## Texte fourni
La semaine dernière, au sénat, ou plutôt cette semaine là, puisqu’on est samedi, a été votée une loi, un projet de loi sur le renseignement, qui était déjà passé à l’assemblée nationale. Et, dans ce projet de loi, il y a quelque chose d’extrêmement inquiétant, il y a la mise en place, noir sur blanc, de quelque chose qu’on a appelé dans les débats les boites noires. Les boites noires, ça surveille internet. Pas tout internet tout le temps, mais ça surveille des pans entiers de l’internet. Donc en fait, quand elles seront mises en place, autorisées par la loi, on sera sous surveillance. C’est ce qu’on appelle une société panoptique.

## Exercice court
Relevez, dans le texte fourni, tous les groupes nominaux contenant le mot « loi » qui désignent le texte législatif sur le renseignement.

## Données enregistrées
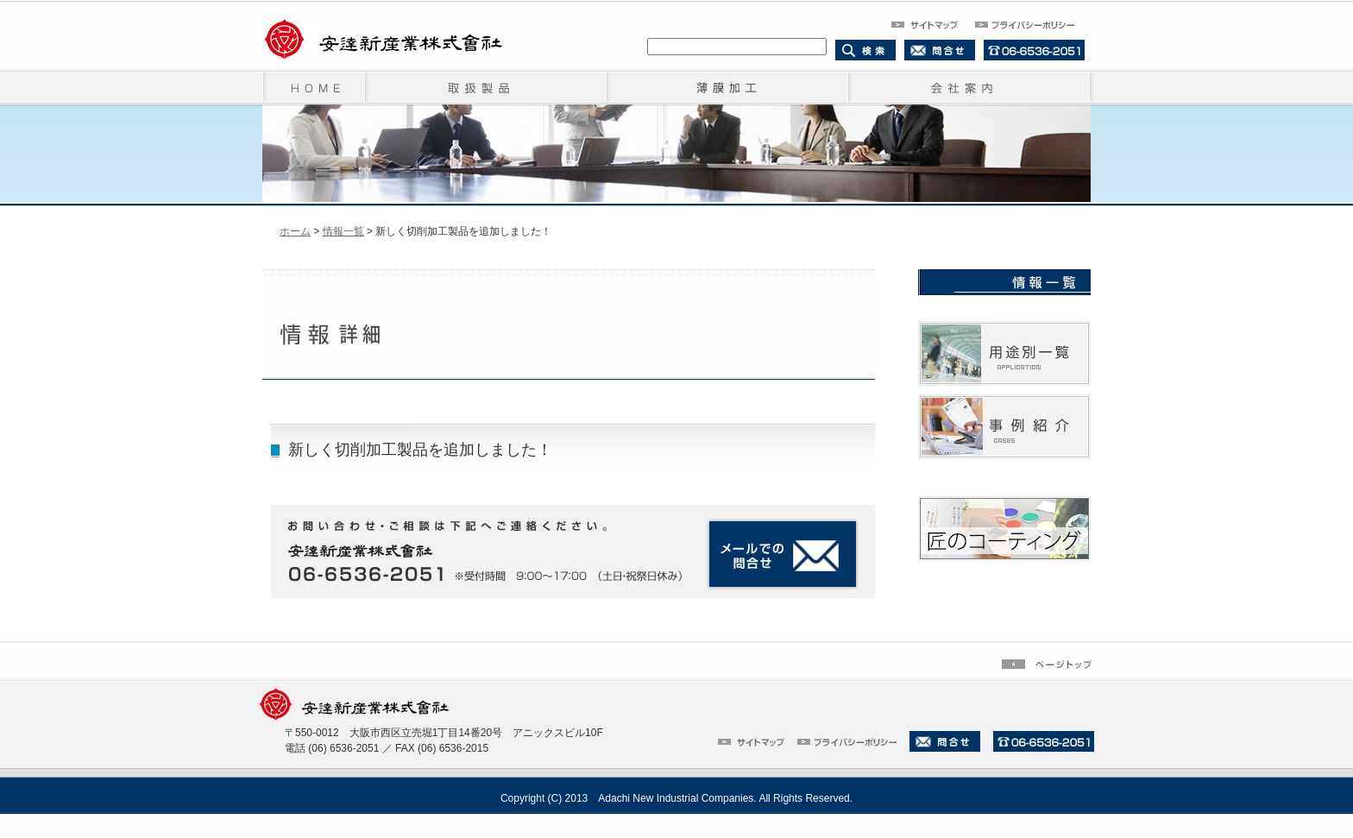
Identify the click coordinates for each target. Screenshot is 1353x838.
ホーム (295, 231)
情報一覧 (343, 231)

## Solution détaillée
- une loi
- un projet de loi sur le renseignement
- ce projet de loi
- la loi